Swaziland’s controversial Sexual Offences and Domestic Violence (SODV) Bill may not become law unless it is passed before the forthcoming election.
The Bill has been around in some form since 2009.
An election is due later this year at a date yet to be set by King Mswati III, who rules as sub-Saharan Africa’s last absolute monarch. If a bill is not completed by the end of a parliament it is usually shelved. It is one of six bills yet to be finalised.
The Bill has been passed by the House of Assembly and is now in the Senate. A Council of Chiefs also has to study the Bill to advise the King on matters relating to Swati Law and Customs.
SODV has caused controversy among traditionalists. The Swazi Observer identified three areas of concern. 1. Flashing – as an act of revealing of private body parts to another person or other people without their consent. ‘This caused an uproar from traditionalists, who were worried that people wearing traditional regalia could be classified under people who could be considered to be flashing,’ the newspaper reported in April 2018.
2. Abduction – This is forcibly taking someone away against their will. ‘Traditionalists also raised their concerns here, saying at times, this could be used against people who have taken their loved ones to stay with them for some time at a certain place,’ the newspaper said.
3. Stalking – This is an unwanted or obsessive attention by an individual or group towards another person. ‘Traditionalists asked for protection on this issue, saying at times, they would not be able to propose love to ladies because this could be considered as stalking. Sometimes, a lady does not readily give in to a proposal by a man. Therefore, it would be difficult to determine if a lady was interested or not,’ the Observer reported.
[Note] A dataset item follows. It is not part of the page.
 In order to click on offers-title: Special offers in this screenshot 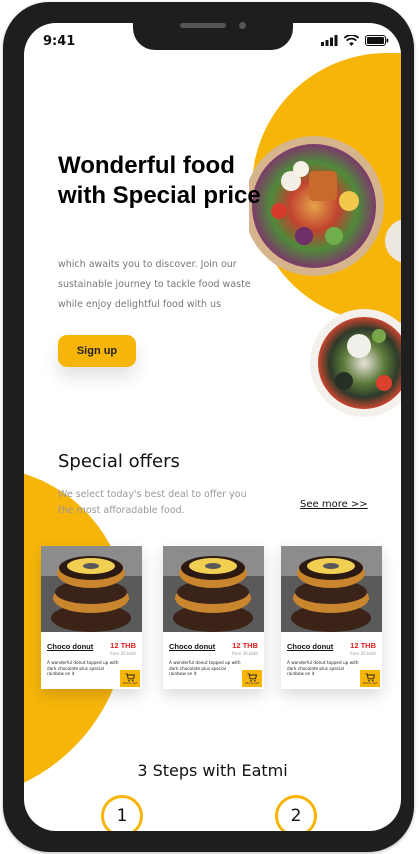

Marital rape is an other areas that concerns traditionalists. At a meeting of the Deputy Prime Minister’s Portfolio Committee, senators heard that marital rape was a ‘homewrecker’. Senator Moi Moi Masilela said it could open floodgates for women to abuse the law, the Times of Swaziland reported.
Senator Chief Kekela said if the Bill passed into legislation without amendment, Swazi men in polygamous marriages would find themselves getting arrested. The Times reported, ‘Chief Kekela said out of rage, a woman in a polygamous marriage could end up using it against her husband to spite him. He said jealousy prevailed in most of the marriages as the women always have demands they make to their husbands and always want attention.’
In 2013, a 317-page document called The Indigenous Law and Custom of the Kingdom of Swaziland (2013) was presented to King Mswati. It said that under Swazi Law and Custom a husband could legally rape his wife or his lover.
Under Chapter 7, which addresses offences (emacala) in Swaziland, rape is said to be committed only if the woman forced is not the man’s wife or lover.
In April 2018, the International Commission of Jurists urged Swaziland to pass the SODV Bill without delay to meet its obligations under regional and international human rights laws to criminalise and sanction the perpetrators of sexual and gender-based violence.